A man wanted to hire a fruit picker. He went down to the local general store and inquired after available locals who would be willing to work hard and help get in his fruit. One old fella at the store told him about a man he used that was 10 times faster than the one he used before. Thinking "Boy! Ten times faster! I'll pay much less and get my fruit in just as fast!" Well, he hired the picker and discovered to his dismay that he wasn't any faster than pickers he had used before. Disgusted he went back to give the old timer a piece of his mind. The old timer explained, "Yep, he was ten times faster than my previous picker, of course my previous picker was 90 years old with arthritis!"

The purpose of the above illustration is just to stress that unless you know what it is that something is being compared to, you have no way to know if what you are being told makes sense or not. A case in point, whenever I do a presentation comparing performance, I always give the configuration used for both the before and after systems. By showing both the before and after systems the attendees or readers or viewers know exactly what I am comparing.
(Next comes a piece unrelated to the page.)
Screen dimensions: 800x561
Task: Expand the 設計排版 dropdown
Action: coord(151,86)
Usually if at all possible I try to make the only difference be the thing I am trying to compare, for example, a hard drive based configuration verses and SSD one. In that case I would make sure I used the same or identical servers, memory and CPU as well the same interface and make sure that both systems where matched as far as storage capacity and bandwidth. It is the only fair way to compare two systems.
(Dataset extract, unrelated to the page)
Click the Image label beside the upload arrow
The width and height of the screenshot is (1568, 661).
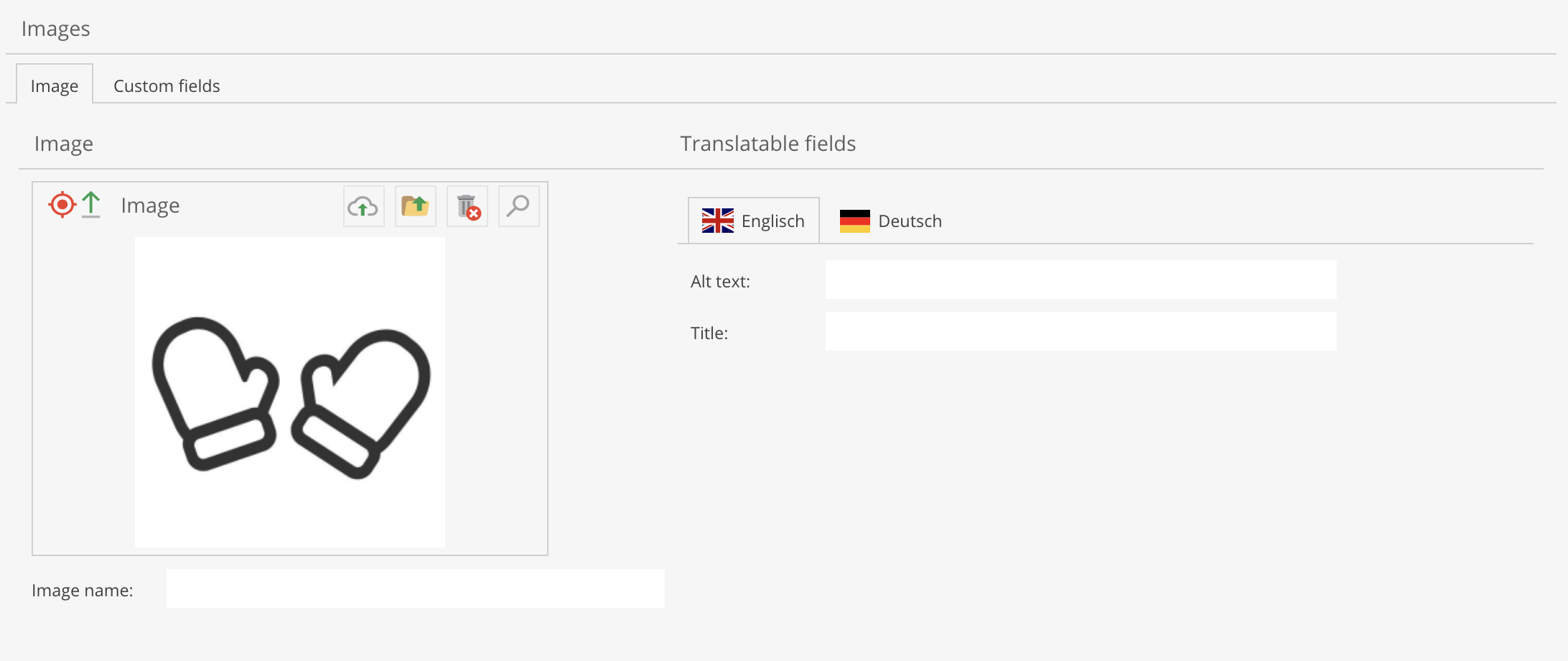[x=150, y=205]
If I wanted to I could show statistics proving the TMS SSDs ran hundreds of times faster. Of course faster than what I wouldn't say. If I compared to a 2-CPU single core machine with 64 MB of memory running against a 5 disk RAID5 array of 7500 RPM drives capable of 1 Gb/s bandwidth and 1000 IOPS and 5 ms latency and then ran the comparison against a 8 CPU, 8 core per CPU machine with 2 Terabytes of memory and a RamSan630 with 10-4 Gb/s interfaces and 1,000,000 IOPS with 0.110 ms latency as the storage how much improved do you think the performance would be. I wouldn't be lying to you, but I would be omitting some critical details!
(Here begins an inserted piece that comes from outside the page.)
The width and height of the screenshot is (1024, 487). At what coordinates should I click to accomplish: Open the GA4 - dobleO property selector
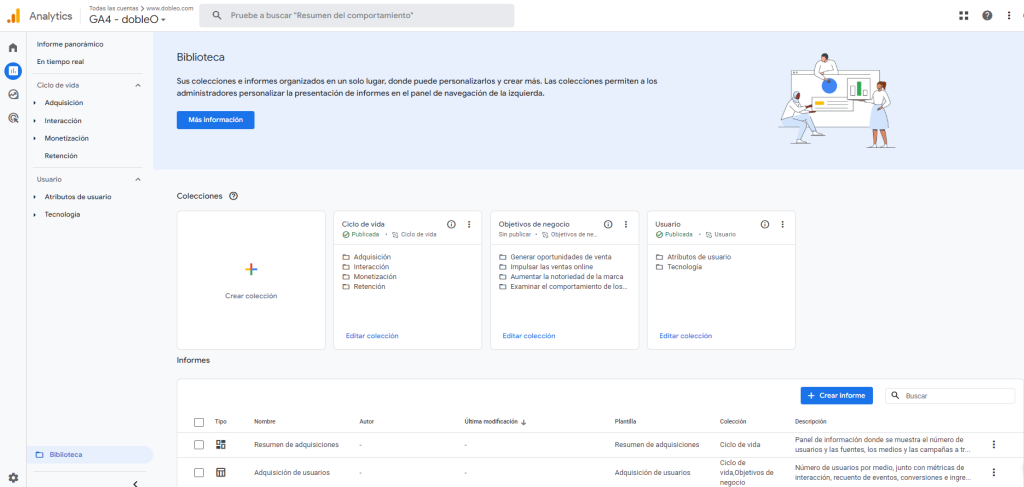(128, 19)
Now to the meat of it, I have attended many Exadata presentations and read many of the Exadata white papers. In all of the presentations and all of the whitepapers where they give their 5X, 10X, 26X times improvement comparisons they never tell you what the prior server setup contained. They aren't giving us the tools to be able to draw a fair conclusion from the information given. Come on Oracle, play fair! Show the before and after configurations so we can be the judge if it was a fair comparison or not. If a client is going from a resource constrained environment to one that is over provisioned for every resource (memory, CPU and IO) then naturally you will get significant performance improvements, if you don't then something is really wrong.

Tuesday, May 15, 2012

If Not Exadata?

Many companies are asking the question: If not an Exadata, then what should we buy? Let’s examine one of the alternatives to the Exadata, in this case the Exadata X2-8 since it is the top of the line.

In my previous blog I showed using numbers from Oracle’s own price sheets, that an Exadata X2-8 will cost around $12M dollars over a three year period considering initial cost, hardware support and software licensing. I didn’t include the required installation and consulting fees that go with that because they can vary depending on how many databases you move to the Exadata and the complexities of installation.

I didn’t talk about the specifications of the X2-8 from a performance point of view. Let’s examine the raw performance numbers. Figure 1 is taken from a presentation given by Greg Walters, Senior Technology Sales Consultant, Oracle, Inc. to the Indiana Oracle Users Group on April 11, 2011 shows the capabilities of the various Exadata configurations.

Figure 1: Exadata Performance Numbers

So for this blog I am primarily concerned with the numbers in the first column for the Exadata X2-8 Full Rack. Also, I assume that most will be buying the high performance disks so if we look at those specifications and meet or beat them, then we will also beat the low performance values as well. So the values we are concerned with are:  

Raw Disk Data Bandwidth: 25 GB/s 
Raw Flash Data Bandwidth: 75 GB/s 
Disk IOPS: 50,000 
Flash IOPS: 1,500,000 
Data Load Rates: 12 TB/hr 

  Pay attention to notes 2 and 3:

Note 2 says:

IOPS- based on peak IO requests of size 8K running SQL. Note that other products quote IOPS based on 2K, 4K or smaller IO sizes that are not relevant for databases.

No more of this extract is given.